- Selected passage -
════════════════════

Dance of the Mind

musings and notes on philosophy, world religions, transpersonal psychology & life

The Virgin Spring (1960)

September19

I’m still plugging away at Bergman and Kurosawa films.  Not sure how I ended up watching both directors at once, but it’s been fun!  They are roughly from around the same time period and both have heavy existential themes in their films.  I’ve started with the earliest works (at least those available on Netflix) and am watching them in chronological order.  (At least trying to watch them in chronological order.)

I recently watched Bergman’s Seventh Seal - again!  I seriously never get tired of that movie!!  (I wrote about previously).  The next film up is Virgin Spring which takes us into the 1960s.  It’s another great movie that I watched several times before sending it back to Netflix. (And, apparently, Bergman borrowed from Kurosawa’s use of silence for Virgin Spring.)

Virgin Spring is set in 14th Century Sweden.   I think that’s probably roughly the same time Seventh Seal is set because Bergman said he got the idea of a man playing chess with death from a Medieval Church painting from the 1480s.  It’s based on a medieval Swedish Ballad called “Töres dotter i Wänge“.   Virgin Spring is every bit as dark as Seventh Seal and then some!

SPOILER WARNING!!!

════════════════════

- Supplied records -
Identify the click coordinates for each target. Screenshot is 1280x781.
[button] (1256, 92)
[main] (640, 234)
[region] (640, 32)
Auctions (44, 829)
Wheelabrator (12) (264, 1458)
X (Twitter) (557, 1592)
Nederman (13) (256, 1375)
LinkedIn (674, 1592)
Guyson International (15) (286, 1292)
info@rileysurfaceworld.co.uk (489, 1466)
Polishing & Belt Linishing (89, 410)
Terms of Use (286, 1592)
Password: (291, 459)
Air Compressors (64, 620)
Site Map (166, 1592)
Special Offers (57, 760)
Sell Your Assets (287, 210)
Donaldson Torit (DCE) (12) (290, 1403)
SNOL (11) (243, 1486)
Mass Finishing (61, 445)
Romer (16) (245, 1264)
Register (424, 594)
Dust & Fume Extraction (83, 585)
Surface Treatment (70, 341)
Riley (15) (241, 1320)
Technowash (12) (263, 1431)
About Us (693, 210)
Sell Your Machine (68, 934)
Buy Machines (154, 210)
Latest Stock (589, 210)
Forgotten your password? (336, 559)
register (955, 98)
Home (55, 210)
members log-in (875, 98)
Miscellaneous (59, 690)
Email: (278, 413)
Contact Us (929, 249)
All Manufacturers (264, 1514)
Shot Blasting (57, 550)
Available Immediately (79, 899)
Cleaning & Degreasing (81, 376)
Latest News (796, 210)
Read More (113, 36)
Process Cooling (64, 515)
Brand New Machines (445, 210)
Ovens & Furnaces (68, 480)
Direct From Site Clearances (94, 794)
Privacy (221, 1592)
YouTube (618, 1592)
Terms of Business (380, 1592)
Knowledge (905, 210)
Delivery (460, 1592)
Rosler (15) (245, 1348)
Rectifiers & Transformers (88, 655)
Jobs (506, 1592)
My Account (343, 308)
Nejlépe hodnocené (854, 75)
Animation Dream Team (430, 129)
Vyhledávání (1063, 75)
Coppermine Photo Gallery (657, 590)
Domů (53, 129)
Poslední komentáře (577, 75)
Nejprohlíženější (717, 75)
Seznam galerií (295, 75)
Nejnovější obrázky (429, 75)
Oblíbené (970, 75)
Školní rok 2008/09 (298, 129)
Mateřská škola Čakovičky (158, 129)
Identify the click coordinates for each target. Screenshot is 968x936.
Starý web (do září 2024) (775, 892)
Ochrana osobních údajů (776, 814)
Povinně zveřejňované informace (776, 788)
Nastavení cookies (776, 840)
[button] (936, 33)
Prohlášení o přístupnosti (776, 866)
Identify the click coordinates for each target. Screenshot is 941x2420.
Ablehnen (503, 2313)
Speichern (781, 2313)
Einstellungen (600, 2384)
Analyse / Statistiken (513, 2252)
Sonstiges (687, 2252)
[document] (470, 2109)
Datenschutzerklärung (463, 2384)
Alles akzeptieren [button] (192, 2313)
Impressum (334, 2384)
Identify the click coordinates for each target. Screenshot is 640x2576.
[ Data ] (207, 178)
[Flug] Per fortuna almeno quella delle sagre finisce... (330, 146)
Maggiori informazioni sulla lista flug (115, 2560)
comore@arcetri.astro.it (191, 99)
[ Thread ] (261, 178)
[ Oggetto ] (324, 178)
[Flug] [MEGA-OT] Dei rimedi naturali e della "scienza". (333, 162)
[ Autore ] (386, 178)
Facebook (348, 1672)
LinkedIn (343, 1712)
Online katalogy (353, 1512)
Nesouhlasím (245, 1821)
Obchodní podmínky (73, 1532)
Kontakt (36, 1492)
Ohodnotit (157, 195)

════════════════════

- Exercise instructions -
(A) From the blog post on The Virgin Spring, copy the passage from "Dance of the" up to and including "in chronological order.)".
(B) According to the blog post on The Virgin Spring, what is the film based on?
(C) Continue the blog post on The Virgin Spring from the point where it stops.

- Per-task answers -
(A)
Dance of the Mind

musings and notes on philosophy, world religions, transpersonal psychology & life

The Virgin Spring (1960)

September19

I’m still plugging away at Bergman and Kurosawa films.  Not sure how I ended up watching both directors at once, but it’s been fun!  They are roughly from around the same time period and both have heavy existential themes in their films.  I’ve started with the earliest works (at least those available on Netflix) and am watching them in chronological order.  (At least trying to watch them in chronological order.)

(B) It is based on a medieval Swedish ballad called "Töres dotter i Wänge."

(C)
Karin is the main character.  She is the “light” child.  She has a half-sister named Ingeri who is the “dark” child and worships the Norse God, Odin.  Karin is somewhat spoiled - definitely catered to by her parents while Ingeri is Karin’s father’s child from a servant so is treated as a servant.  Ingeri suffers the indifference of her father and curses Karin.  The curse becomes a reality that greatly tests the Christian faith of the father when Karin is brutally raped (a scene which is extremely difficult to watch, even by today’s standards), and is killed.  There is an innocent young boy who watches, unable to do anything about what his brothers are doing to Karin.  Furious, the father kills the boy.  He has destroyed innocence just as his innocent daughter was destroyed.

As in the Seventh Seal, God is, of course, indifferent to human suffering and right and wrong.    The father has to relinquish the power he thought he had through his belief in a God that favored the good and punished the bad.  He must accept God’s indifference just as Ingeri has to accept his indifference.  “You saw it, God. You saw it. The innocent child’s death and my revenge. You allowed it. I don’t understand you. Yet now I beg your forgiveness.”

The part that got me was when the herdsman try to sell Karin’s clothing to her mother.  She immediately recognizes them and without any emotion whatsoever says, “I must ask my husband what a fitting price would be for such a valuable garment.”   That gives me goosebumps just thinking about it.  Could you imagine?  What must that mother have been feeling?   You can’t help but sympathize with the brutality of the father, but even the mother tries to save the little boy from that brutality.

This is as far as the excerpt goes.